SRL's Fanuc Robot Arm (view 2), 1992. Courtesy of the artist and Marlborough Chelsea.
SRL's Fanuc Robot Arm (view 2), 1992. Courtesy of the artist and Marlborough Chelsea.

San Francisco enfants terribles artists Mark Pauline, who works under the name of Survival Research Laboratories, and Barry McGee have concurrent shows in adjacent galleries in Chelsea. Colliding in the New York bomb cyclone during installation week, unaware that they were exhibiting at the same time, the perennially transgressive artists attempted to connect their shows by tunneling a hole between the venues, and were quickly prohibited by institutional bureaucracy—something the 80s (SRL) and 90s (Mission School graffiti) globally renowned outlaw art icons are not only familiar with but are still actively engaged in as part of their art practice: breaking the rules well into mid-careers.

Barry McGee's installation at Barry McGee. Photo by Brian Buckley courtesy of Cheim & Read, New York.

Curatorially speaking, both McGee and Pauline’s bodies of work pose endless problems with regards to gallery exhibition-making and this is why showing their work “inside” still gives us such a rush. The two shows offer nothing like the vast elegant quasi-empty blue-chip gallery spaces that populate Chelsea—with their white cube aesthetics and heavily entrenched modernist habits. Instead, in these two shows, we are excitingly reminded of other positions the art-maker and the art spectator can occupy.

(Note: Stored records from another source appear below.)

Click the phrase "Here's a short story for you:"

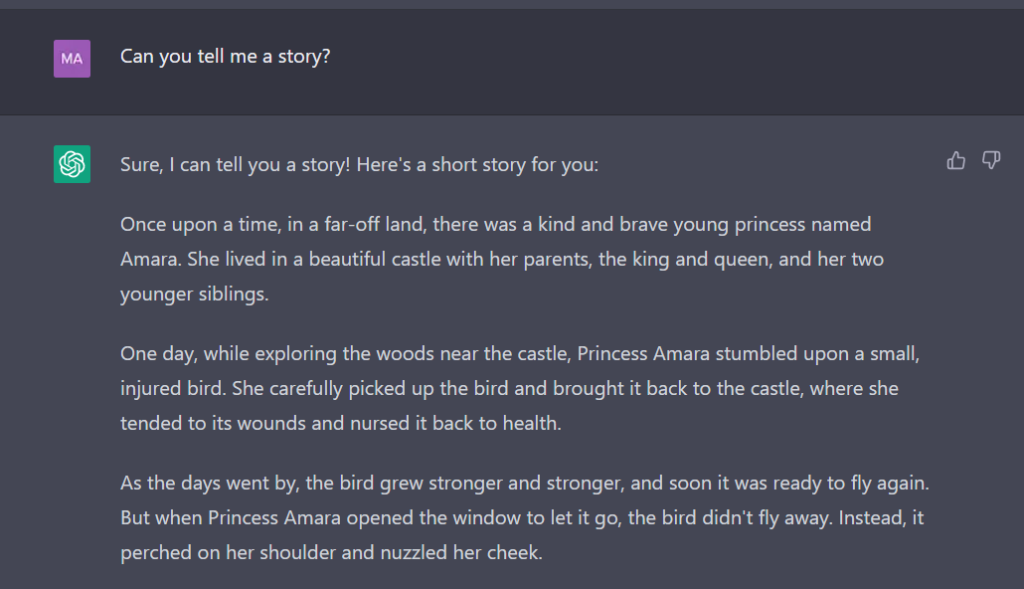click(477, 165)
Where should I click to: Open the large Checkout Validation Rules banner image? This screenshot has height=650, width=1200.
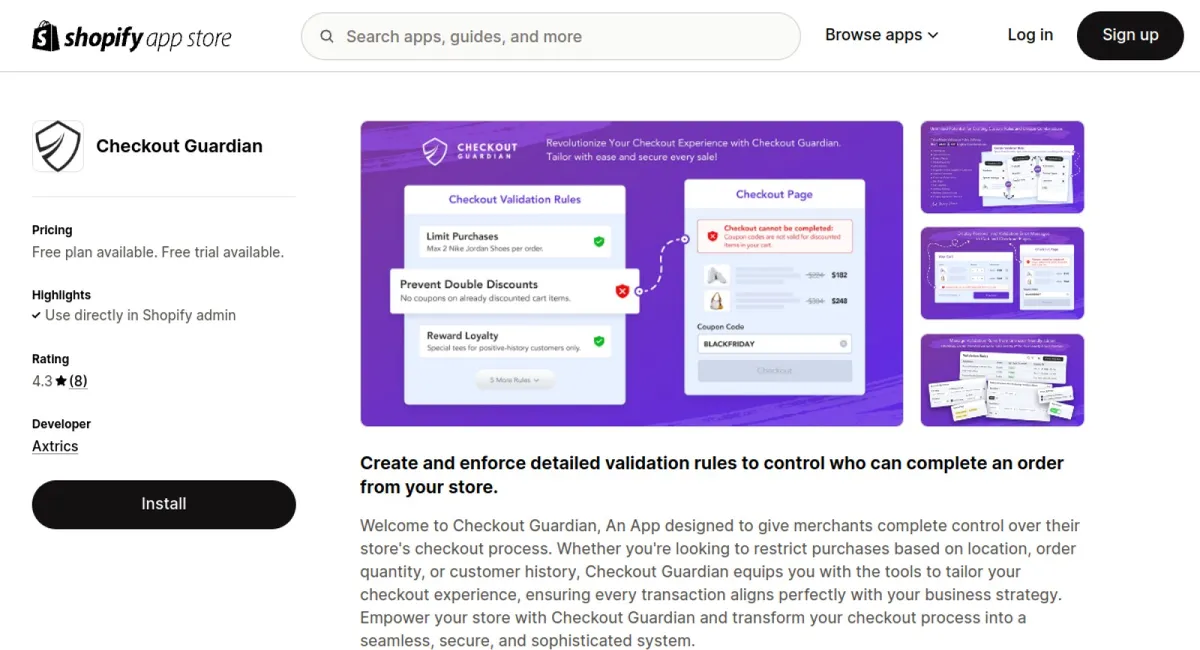point(632,274)
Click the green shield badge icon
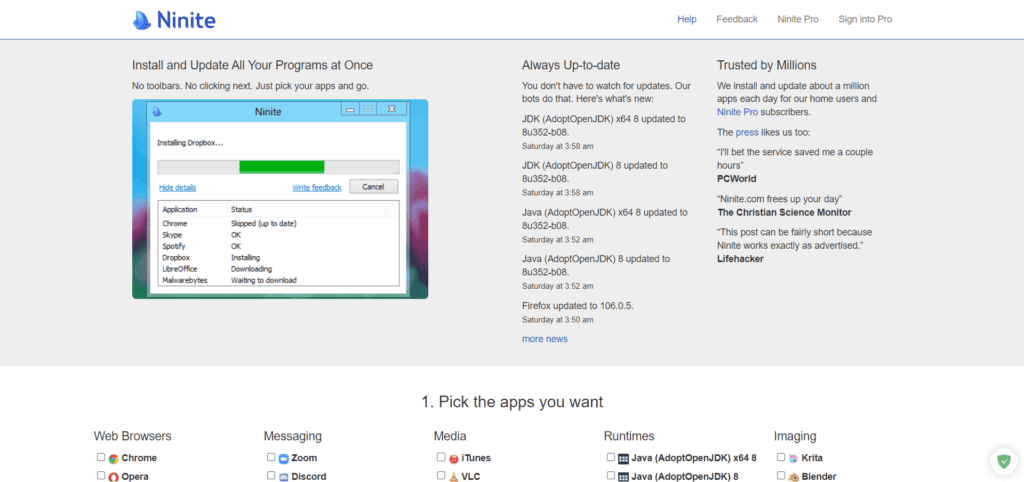 click(1002, 461)
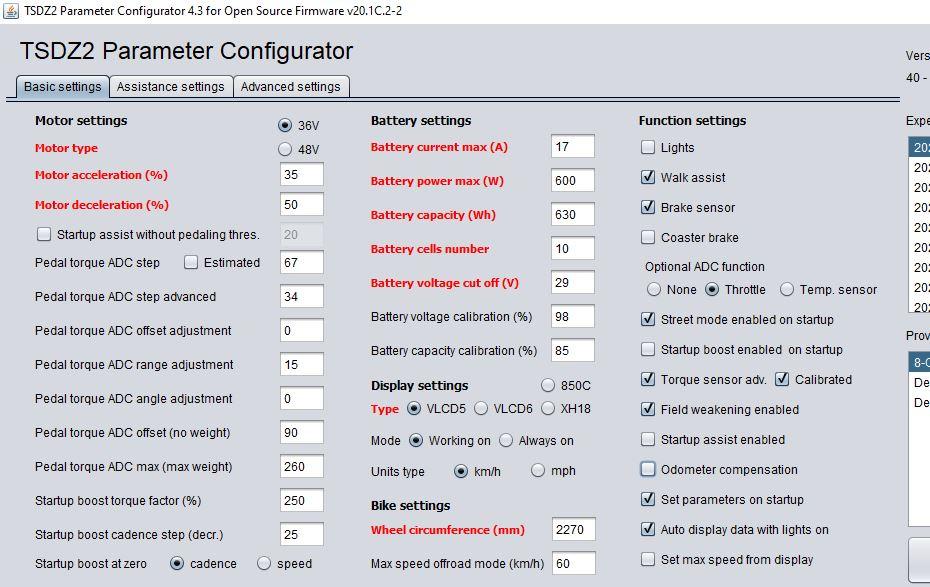Tick the Estimated pedal torque checkbox

(191, 263)
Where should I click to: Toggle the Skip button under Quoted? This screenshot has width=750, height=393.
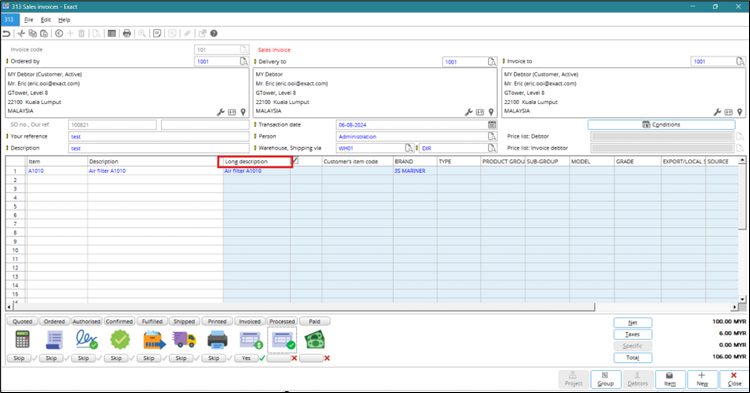point(19,358)
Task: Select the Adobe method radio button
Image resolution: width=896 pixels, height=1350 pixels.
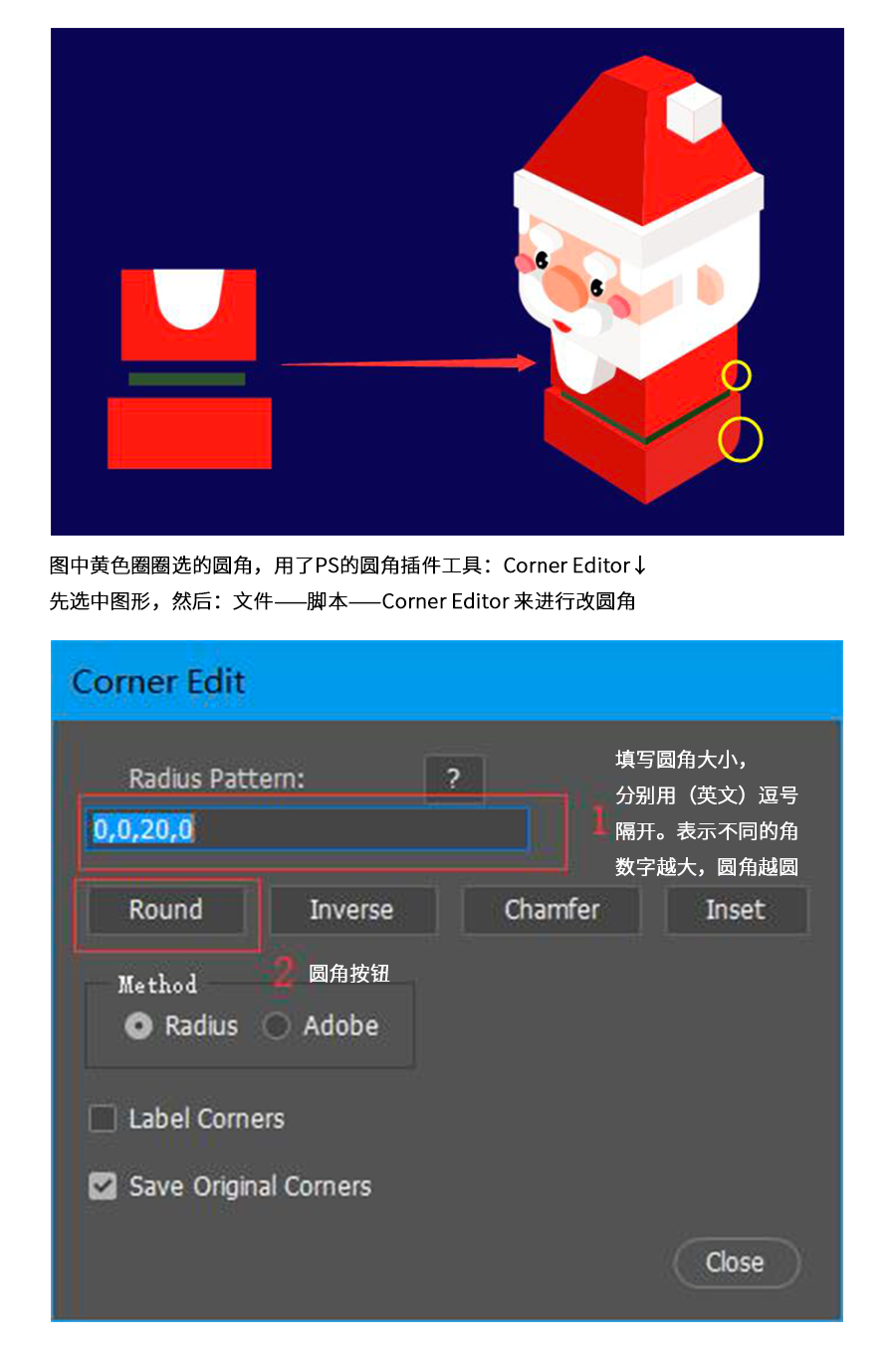Action: click(x=277, y=1025)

Barry McGee’s show is crammed to the ceiling (so important to look up to catch the best paintings), bursting with works to the point that the gallery registrar has lost count and given up on a comprehensive checklist. Barry texts me while I write this “Natasha: I just can’t stop bringing stuff into my studio from the street. The best is always outside. There is a little of everyone I love in this show.” From reclaimed velvet kitsch paintings, to original street signs, over a hundred stacked surfboards, to his fellow Mission School artists 90s work Chris Johanson, Margaret Kilgallen, Alicia McCarthy, to new paintings by Peter Grey Hurley and Clare Rojas and snapshot photographs of artist friends such as Eddie Martinez (showing now at The Drawing Center) and so many others… This show is one of Barry’s best shows because it is urgent, chaotic, generous and frenetic like a big wave of resistance in a sea of commerce.

SRL's Pitching Machine (view 2), 1999-2017.

How Mark Pauline manages to get us to feel what it was like to attend one of his Survival Research Lab performances in San Francisco under the freeway in the 80s is counterintuitive, but it works! Showing SRL machines in stasis has been the biggest problem confronting commercial galleries. Yet, Pauline, who allows us to get up close-up and personal with his machines in this show offers up the experience of “what it was like” by teasing us, for example, with the moving video screen in his Fanuc Robot Arm, 1992. If in the 80s, we risked our bodies and our minds when attending SRL performances behind guard rails and police, today, we can investigate the beauty of the machines in another way—inanimate yet still indexical of potential violence, these are splendid sculptures. Their hand-made imprimatur (not artist assistants studio factory assembled) echo something like looking at Michelangelo’s work uptown at The Met, but the 21 century Bay-Area version.